> [BRIEF] Give back the whole listing exactly, line by line.

> [DATA EXTRACT]
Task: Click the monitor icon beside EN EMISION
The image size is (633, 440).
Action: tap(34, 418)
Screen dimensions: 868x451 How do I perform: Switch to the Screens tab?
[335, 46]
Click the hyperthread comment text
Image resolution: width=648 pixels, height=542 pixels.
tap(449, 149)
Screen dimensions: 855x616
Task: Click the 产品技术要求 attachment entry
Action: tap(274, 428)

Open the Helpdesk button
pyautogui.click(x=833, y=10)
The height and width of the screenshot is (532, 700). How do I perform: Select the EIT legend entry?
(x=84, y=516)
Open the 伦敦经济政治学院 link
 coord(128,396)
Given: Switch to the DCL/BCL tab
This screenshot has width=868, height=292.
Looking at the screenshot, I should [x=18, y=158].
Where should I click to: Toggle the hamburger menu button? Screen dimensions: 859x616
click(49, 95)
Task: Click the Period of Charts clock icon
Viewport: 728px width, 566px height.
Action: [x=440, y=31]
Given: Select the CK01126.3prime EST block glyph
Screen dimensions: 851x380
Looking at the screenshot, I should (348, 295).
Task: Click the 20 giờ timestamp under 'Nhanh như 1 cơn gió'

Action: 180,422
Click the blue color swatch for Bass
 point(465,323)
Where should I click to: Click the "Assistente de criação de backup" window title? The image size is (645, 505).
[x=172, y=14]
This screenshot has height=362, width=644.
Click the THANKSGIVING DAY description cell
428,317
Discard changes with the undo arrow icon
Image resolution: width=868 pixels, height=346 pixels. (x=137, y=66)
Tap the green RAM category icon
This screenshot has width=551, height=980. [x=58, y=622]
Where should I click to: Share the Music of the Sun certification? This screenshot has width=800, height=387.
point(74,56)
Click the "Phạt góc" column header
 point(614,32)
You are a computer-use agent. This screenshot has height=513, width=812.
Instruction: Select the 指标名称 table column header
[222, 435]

> [ANSWER TO THIS PROBLEM]
Task: Click the monitor icon beside EN EMISION
The image size is (633, 440).
Action: tap(34, 418)
Screen dimensions: 868x451 How do I perform: Switch to the Screens tab?
[335, 46]
Click the hyperthread comment text
Image resolution: width=648 pixels, height=542 pixels.
tap(449, 149)
Screen dimensions: 855x616
Task: Click the 产品技术要求 attachment entry
Action: tap(274, 428)

Open the Helpdesk button
pyautogui.click(x=833, y=10)
The height and width of the screenshot is (532, 700). How do I perform: Select the EIT legend entry?
(x=84, y=516)
Open the 伦敦经济政治学院 link
 coord(128,396)
Given: Switch to the DCL/BCL tab
This screenshot has width=868, height=292.
Looking at the screenshot, I should [x=18, y=158].
Where should I click to: Toggle the hamburger menu button? Screen dimensions: 859x616
click(49, 95)
Task: Click the Period of Charts clock icon
Viewport: 728px width, 566px height.
Action: [x=440, y=31]
Given: Select the CK01126.3prime EST block glyph
Screen dimensions: 851x380
Looking at the screenshot, I should (348, 295).
Task: Click the 20 giờ timestamp under 'Nhanh như 1 cơn gió'

Action: 180,422
Click the blue color swatch for Bass
 point(465,323)
Where should I click to: Click the "Assistente de criação de backup" window title? The image size is (645, 505).
[x=172, y=14]
This screenshot has height=362, width=644.
Click the THANKSGIVING DAY description cell
428,317
Discard changes with the undo arrow icon
Image resolution: width=868 pixels, height=346 pixels. (x=137, y=66)
Tap the green RAM category icon
This screenshot has width=551, height=980. [x=58, y=622]
Where should I click to: Share the Music of the Sun certification? This screenshot has width=800, height=387.
point(74,56)
Click the "Phạt góc" column header
 point(614,32)
You are a computer-use agent. This screenshot has height=513, width=812.
Instruction: Select the 指标名称 table column header
[222, 435]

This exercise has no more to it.